L’ulteriore intervento del governo è fondamentale. Ma l’emergenza diverrà una nuova normalità e non siamo così certi che il paese sia pronto, che abbia capito i propri errori.
La scala degli eventi odierni era non pronosticabile, ma le cause le segnaliamo da anni. Averle ignorate è colpa della politica. E’ mancata la capacità di guardare al problema energetico, e non solo a quello, in maniera organica, facendosi vessare dal populismo e strattonare dagli interessi e dalle miopie del momento, tralasciando vere e proprie collusioni.
Le nostre fabbriche però non si alimentano con i “ve l’avevamo detto”, è decisamente più utile guardare avanti con fiducia a sfide e opportunità.
Il fermento europeo per una politica energetica comune è, come negli anni ’50, la speranza di un nuovo e ulteriore momento fondativo, per una Unione ancora più integrata. Portiamo subito a livello europeo la necessità di una maggiore armonizzazione e integrazione dei mercati dell’energia e del gas. Immaginiamo una piattaforma comune di approvvigionamento del gas naturale, utile a diversificare i rischi geopolitici, integriamo i sistemi elettrici sia fisicamente che nel loro funzionamento.
Creiamo un capacity market europeo. L’Italia, come altri paesi europei, ha deciso di sovvenzionare via asta centrali a gas pronte all’uso, a prescindere dall’effettivo funzionamento. Un meccanismo per garantire, alla luce dell’incremento delle rinnovabili, il soddisfacimento della domanda in ogni momento. Integrare questi meccanismi a livello sovranazionale significa efficienza e maggior sicurezza.
Possiamo affrontare con questo approccio anche altre sfide. Non buttare la globalizzazione nel buco nero delle storie finite male eppure garantire che interi settori produttivi siano sempre pronti a garantire l’indipendenza e la sicurezza del blocco europeo. Se è vero che la localizzazione continentale di capacità produttiva di chip, di pannelli fotovoltaici, di batterie deve essere sufficiente, potremmo incentivare con aste competitive l’insediamento e la costruzione di nuove industrie. Senza eccedere nel dirigismo ma finanziando un mercato competitivo. Aiutando intere filiere a raggiungere le necessarie economie di scala.

◆ Compiti da svolgere:
a – Nel brano sulla politica energetica, che cosa ha deciso di sovvenzionare l'Italia tramite asta?
b – Indica se ciascuna affermazione concorda con il brano sulla politica energetica, rispondendo sì o no e citando le parole decisive: (i) la scala degli eventi odierni era prevedibile; (ii) si propone di creare un capacity market europeo; (iii) si suggerisce di incentivare nuove industrie con aste competitive.
c – Prosegui il brano sulla politica energetica a partire dalla sua ultima frase.
L'elenco non serve per svolgere i compiti.

(Estratti di dati)
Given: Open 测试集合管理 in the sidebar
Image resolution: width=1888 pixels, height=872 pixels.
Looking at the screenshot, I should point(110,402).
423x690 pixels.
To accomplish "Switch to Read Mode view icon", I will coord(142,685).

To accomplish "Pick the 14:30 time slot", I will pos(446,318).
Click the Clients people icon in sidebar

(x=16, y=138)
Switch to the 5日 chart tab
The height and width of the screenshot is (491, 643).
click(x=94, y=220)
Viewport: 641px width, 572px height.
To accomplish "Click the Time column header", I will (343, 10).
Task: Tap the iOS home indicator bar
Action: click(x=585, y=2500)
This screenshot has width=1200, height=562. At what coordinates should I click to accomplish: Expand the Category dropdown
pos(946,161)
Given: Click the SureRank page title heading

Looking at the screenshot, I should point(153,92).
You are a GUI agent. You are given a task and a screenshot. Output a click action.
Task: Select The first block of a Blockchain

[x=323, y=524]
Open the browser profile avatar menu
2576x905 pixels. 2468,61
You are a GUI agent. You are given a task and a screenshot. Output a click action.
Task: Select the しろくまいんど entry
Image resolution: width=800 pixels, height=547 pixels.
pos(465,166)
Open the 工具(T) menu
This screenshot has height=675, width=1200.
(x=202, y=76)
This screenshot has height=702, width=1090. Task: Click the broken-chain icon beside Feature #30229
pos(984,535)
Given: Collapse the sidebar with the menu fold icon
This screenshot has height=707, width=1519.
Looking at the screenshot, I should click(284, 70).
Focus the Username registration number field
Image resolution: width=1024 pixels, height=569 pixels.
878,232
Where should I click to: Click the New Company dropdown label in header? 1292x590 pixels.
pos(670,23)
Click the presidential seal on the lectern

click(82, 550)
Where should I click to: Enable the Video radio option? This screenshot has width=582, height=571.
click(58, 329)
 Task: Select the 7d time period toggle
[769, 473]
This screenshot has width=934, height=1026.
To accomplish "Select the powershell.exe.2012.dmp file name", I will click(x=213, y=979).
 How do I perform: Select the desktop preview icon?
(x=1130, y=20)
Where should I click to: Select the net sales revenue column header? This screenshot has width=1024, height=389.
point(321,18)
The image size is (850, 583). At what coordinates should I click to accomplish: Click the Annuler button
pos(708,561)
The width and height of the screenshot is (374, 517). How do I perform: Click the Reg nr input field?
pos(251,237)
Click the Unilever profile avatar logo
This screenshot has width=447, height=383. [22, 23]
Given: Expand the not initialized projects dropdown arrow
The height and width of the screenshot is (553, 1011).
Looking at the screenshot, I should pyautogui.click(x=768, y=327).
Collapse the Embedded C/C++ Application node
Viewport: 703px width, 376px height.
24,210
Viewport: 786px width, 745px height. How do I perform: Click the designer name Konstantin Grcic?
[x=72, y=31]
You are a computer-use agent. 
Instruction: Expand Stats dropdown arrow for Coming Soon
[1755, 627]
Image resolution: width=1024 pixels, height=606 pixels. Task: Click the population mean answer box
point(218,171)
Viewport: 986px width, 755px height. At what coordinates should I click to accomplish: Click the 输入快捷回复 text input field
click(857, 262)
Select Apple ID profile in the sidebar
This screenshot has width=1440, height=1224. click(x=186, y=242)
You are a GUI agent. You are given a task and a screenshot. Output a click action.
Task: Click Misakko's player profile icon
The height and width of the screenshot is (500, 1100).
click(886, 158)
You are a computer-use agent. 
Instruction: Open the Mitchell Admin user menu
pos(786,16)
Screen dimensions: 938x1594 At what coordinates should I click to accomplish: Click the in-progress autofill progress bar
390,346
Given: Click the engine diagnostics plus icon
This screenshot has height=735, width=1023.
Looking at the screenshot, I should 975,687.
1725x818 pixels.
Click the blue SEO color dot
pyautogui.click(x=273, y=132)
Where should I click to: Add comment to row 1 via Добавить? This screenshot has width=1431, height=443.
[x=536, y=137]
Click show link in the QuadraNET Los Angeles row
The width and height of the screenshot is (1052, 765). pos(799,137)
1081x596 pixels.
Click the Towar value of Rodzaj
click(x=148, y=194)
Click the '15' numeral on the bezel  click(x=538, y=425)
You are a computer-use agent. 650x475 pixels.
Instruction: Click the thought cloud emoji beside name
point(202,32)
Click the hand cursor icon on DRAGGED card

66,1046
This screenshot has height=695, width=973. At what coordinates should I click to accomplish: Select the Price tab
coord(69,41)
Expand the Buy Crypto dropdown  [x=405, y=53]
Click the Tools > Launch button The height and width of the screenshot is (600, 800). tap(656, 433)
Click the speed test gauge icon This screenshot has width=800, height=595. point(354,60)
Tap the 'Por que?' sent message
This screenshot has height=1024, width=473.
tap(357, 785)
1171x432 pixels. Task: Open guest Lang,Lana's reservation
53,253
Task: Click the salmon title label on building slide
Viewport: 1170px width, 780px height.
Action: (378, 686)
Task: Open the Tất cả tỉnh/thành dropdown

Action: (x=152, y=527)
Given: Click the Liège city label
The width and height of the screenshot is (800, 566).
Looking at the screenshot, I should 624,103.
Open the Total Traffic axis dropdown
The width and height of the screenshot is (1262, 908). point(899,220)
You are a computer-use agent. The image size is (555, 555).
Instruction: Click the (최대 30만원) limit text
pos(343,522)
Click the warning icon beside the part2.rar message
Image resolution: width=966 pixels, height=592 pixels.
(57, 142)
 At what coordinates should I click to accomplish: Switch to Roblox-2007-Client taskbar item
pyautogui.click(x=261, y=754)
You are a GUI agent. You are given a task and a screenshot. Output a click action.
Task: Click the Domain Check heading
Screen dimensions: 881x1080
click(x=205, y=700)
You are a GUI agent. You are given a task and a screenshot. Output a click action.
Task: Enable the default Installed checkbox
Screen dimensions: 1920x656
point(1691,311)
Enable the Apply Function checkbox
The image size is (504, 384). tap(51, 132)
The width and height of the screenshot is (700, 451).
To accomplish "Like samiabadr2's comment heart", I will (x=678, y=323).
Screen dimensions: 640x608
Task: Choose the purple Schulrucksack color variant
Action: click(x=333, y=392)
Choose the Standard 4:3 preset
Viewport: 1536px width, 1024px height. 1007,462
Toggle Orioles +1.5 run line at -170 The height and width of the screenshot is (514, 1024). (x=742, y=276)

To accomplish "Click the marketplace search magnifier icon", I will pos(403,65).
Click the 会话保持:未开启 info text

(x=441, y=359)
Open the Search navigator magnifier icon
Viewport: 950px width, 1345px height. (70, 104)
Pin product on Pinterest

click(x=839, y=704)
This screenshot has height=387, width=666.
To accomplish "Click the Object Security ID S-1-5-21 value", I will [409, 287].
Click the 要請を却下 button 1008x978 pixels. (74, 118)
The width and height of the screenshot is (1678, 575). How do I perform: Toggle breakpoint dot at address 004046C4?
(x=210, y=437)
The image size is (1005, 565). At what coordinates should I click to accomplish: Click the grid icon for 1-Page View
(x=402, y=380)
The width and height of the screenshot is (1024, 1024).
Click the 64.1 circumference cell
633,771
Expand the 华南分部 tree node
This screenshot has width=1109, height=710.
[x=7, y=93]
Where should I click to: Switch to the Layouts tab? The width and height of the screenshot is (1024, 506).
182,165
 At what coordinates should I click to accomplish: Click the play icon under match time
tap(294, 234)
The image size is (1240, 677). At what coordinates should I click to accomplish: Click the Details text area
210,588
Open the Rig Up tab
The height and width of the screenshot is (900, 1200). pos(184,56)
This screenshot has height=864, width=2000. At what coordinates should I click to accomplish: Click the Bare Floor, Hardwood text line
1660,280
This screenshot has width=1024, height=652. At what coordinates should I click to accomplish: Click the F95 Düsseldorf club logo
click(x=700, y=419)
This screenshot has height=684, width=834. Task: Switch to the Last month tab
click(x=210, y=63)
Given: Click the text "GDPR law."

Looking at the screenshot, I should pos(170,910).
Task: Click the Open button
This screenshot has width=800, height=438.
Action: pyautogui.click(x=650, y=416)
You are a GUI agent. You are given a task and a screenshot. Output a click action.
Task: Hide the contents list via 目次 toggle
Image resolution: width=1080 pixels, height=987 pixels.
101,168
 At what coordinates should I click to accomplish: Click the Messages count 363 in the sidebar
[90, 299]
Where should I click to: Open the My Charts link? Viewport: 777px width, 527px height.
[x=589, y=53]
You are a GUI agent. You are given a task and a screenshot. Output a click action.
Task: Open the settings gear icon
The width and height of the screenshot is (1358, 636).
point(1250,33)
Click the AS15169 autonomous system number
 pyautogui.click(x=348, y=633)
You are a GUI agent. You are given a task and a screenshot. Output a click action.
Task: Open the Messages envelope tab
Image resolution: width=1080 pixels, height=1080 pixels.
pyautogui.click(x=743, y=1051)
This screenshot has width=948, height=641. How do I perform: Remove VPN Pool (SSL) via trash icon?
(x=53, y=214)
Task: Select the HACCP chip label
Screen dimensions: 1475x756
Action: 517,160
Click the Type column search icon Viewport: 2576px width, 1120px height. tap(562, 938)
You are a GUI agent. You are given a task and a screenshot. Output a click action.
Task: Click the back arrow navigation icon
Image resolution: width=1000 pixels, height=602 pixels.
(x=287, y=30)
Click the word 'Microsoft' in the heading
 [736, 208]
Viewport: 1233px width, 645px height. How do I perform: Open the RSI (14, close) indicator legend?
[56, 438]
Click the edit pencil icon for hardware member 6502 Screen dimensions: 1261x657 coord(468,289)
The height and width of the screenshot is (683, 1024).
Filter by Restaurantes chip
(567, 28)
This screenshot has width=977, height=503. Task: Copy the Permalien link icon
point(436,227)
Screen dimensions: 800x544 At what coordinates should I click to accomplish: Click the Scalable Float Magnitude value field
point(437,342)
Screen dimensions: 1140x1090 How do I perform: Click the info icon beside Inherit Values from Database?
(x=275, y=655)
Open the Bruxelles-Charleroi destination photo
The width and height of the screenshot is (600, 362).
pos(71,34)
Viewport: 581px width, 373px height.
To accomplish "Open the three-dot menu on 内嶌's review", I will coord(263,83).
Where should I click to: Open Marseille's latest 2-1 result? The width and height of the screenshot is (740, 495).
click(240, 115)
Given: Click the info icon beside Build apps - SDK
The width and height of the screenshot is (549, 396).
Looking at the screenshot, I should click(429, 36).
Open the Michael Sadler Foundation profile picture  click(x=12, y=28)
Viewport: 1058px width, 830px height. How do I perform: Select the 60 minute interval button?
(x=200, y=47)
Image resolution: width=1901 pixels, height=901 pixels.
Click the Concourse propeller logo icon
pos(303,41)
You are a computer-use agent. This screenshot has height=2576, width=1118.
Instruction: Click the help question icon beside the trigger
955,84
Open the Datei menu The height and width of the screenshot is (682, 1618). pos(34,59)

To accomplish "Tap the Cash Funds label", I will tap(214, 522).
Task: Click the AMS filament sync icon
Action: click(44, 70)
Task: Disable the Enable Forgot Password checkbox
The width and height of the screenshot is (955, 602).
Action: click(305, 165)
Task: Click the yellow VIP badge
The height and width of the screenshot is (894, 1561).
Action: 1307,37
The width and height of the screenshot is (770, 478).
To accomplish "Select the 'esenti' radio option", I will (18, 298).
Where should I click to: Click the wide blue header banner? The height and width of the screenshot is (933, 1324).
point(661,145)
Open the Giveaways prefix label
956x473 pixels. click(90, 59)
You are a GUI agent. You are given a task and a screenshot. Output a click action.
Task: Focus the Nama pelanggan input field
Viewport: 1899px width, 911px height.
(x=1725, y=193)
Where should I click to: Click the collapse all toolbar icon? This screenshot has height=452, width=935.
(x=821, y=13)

◆ Soluzioni dei compiti:
a – Centrali a gas pronte all’uso, a prescindere dall’effettivo funzionamento.

b –
(i) No: «La scala degli eventi odierni era non pronosticabile»
(ii) Sì: «Creiamo un capacity market europeo.»
(iii) Sì: «potremmo incentivare con aste competitive l’insediamento e la costruzione di nuove industrie»

c –
Tornando alle cose di casa nostra, è ora di lasciare che le rinnovabili smettano di essere frenate. Lo sappiamo. Non solo il fotovoltaico, ma tutte le opportunità tecnologiche che abbiamo.
Nel farlo, non limitiamoci all’autosufficienza. Siamo e saremo sempre di più il ponte con l’Africa. È lì la nostra scommessa di centralità energetica in Europa, nell’Africa mediterranea e nel Mediterraneo in generale. Ci sono opportunità per rilanciare e raddoppiare, ma ci vuole coraggio, visione, perseveranza.
Nello stesso quadro entra, con questa guerra, anche il tema dell’approvvigionamento di materie prime alimentari. Qui l’Europa ha tantissimo da fare, ancora. Politicamente e culturalmente. La tecnologia dell’editing genetico (CRISPR) può darci colture forti, resistenti, produttive. Ad oggi vietata, la scienza ci dice che non ci sono motivi per farlo. Investiamo su questo e sulle colture indoor e fuori terra, in grado di regalare 40 volte il raccolto a parità di superficie, usando fino al 99% in meno di acqua. Non esistono più scenari impossibili, lo dimostra l’estrema siccità a cui sta andando incontro quest’anno l’Italia, lo dimostrano i prezzi del grano.
Il messaggio è chiaro: davanti a sfide generazionali, ricordiamoci che l’Italia c’è, l’Europa c’è. Non dobbiamo avere paura del futuro, ma fiducia nei mezzi a nostra disposizione. Facciamolo per noi e per il mondo che continua a considerarci un faro di progresso e sviluppo.